Foreign sales for 2003 accounted for 13,700 million of the total 21,044 million for 2003. Double-digit earnings were reported for Brazil in 2003. The Brazil location of the company worked in coordination with the partners in bottling for new packages offerings in refillable as well as one-way presentations for the express purpose of providing consumers choice as well as being "based on channel strategies to drive revenue and profit growth." decline of 6% was reported during the year in unit case volume and was accredited to "weak economic conditions and the greater focus on balancing volume growth with margin expansion." Brazil is the third largest market for the Coca-Cola Company after Mexico and the United States. Reportedly Coca-Cola has scheduled R%550mil resources to Brazil in 2004. The plans include new plants, products and marketing campaigns with the budget 10% up the 2003 (R$500mil) One of Coca-Colas major indigenous competitors in Brazil is the beverage company named Ambev which moves R$10bil per year. The Company reported a 6% decrease in sales and a 4% decrease in volume in Brazil for the third quarter of 2003 which contradicted the global results. The Company's rival, Ambev, reported 12% fall in sales during the same period. Global profit for Coca Cola was reported at U.S.$1.22 billion.

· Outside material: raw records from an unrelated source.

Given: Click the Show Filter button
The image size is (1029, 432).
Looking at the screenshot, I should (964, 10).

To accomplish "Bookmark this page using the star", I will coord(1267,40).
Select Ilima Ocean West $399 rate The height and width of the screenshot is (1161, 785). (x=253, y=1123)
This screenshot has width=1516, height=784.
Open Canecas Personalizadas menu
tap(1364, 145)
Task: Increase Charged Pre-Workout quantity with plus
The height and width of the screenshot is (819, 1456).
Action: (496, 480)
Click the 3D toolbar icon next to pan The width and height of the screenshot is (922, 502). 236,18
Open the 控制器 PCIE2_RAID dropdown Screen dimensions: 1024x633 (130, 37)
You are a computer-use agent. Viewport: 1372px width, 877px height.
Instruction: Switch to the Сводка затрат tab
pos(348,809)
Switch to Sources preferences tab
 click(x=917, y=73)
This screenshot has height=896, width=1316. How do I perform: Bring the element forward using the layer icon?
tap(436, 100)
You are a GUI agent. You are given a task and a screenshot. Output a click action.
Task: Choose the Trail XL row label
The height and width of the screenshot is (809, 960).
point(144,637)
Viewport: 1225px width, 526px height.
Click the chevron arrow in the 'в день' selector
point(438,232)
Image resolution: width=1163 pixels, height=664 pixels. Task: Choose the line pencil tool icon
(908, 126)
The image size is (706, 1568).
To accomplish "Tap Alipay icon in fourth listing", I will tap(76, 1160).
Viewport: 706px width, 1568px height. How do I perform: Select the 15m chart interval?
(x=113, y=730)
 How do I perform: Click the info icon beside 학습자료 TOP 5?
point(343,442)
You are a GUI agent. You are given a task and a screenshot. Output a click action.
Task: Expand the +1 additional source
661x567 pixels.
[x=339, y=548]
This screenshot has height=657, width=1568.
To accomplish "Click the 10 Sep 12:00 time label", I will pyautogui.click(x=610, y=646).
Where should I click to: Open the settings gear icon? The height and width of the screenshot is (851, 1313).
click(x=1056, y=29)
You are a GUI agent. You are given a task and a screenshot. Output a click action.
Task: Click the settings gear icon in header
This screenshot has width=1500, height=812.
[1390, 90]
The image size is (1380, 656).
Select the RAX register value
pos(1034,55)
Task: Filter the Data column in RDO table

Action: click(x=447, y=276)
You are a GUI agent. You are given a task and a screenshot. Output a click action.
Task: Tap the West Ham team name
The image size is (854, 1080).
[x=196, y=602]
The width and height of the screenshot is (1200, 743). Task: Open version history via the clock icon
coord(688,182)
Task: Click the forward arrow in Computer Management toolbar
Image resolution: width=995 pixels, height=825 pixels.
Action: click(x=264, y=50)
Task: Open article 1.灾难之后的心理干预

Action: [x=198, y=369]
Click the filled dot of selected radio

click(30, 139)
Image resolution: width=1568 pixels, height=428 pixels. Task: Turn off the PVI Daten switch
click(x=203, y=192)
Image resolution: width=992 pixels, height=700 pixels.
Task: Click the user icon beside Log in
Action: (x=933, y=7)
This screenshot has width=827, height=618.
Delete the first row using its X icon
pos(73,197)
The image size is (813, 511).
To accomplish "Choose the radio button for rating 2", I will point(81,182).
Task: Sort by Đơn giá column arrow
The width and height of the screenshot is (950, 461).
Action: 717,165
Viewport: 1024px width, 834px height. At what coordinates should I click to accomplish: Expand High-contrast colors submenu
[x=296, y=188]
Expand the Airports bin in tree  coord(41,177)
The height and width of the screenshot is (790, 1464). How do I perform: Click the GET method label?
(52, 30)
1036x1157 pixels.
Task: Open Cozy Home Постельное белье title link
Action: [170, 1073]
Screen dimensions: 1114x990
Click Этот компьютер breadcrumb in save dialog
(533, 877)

Coca-Cola Strengths, Weaknesses, Threats and Opportunities:

The Coca-Cola Company has identified water as being a key item in projected risk possibly impacting the future financial results. Water quality and quantity are threats to the future of the Coca-Cola company and as well other listed threats are: "restrictions on imports and exports and sources of supply; duties or tariffs; and changes in governmental regulations as well as "the imposition of additional restrictions on currency conversion and remittances abroad; and policy concerns particular to the United States with respect to a country in which the Company has operations." The Company's operations, at times, could be adversely affected by restrictions on imports and exports and sources of supply; a prolonged labor strike; duties or tariffs; changes in governmental regulations; the introduction of additional measures to control inflation; changes in the rate or method of taxation;

Opportunities

Opportunities have been listed by the Company as:: "growth potential for all nonalcoholic beverage categories -- carbonated soft drinks, waters, juices and juice drinks, teas, coffees and sports drinks; new product introductions, intended to contribute to higher gross profits; premium packages, intended to generate strong revenue growth; significant package, pricing and channel opportunities to maximize profitable growth, especially in North America, Japan and other key markets; and proper positioning to capture industry growth -- we believe more than 80% of worldwide incremental industry growth through 2007 will be from locations outside the United States." (U.S. Securities and Exchange Commission Annual Report No. 1-2217)

Economical and Political Influences:

Economical and political conditions in the international market place include: "civil unrest, product boycotts, governmental changes and restriction on the ability to transfer capital across borders." It is very possible that the current instability in economic and political conditions in the Middle East, North Korea, Iraq or elsewhere as well as continued terrorism could adversely impact the Company's financial results in business."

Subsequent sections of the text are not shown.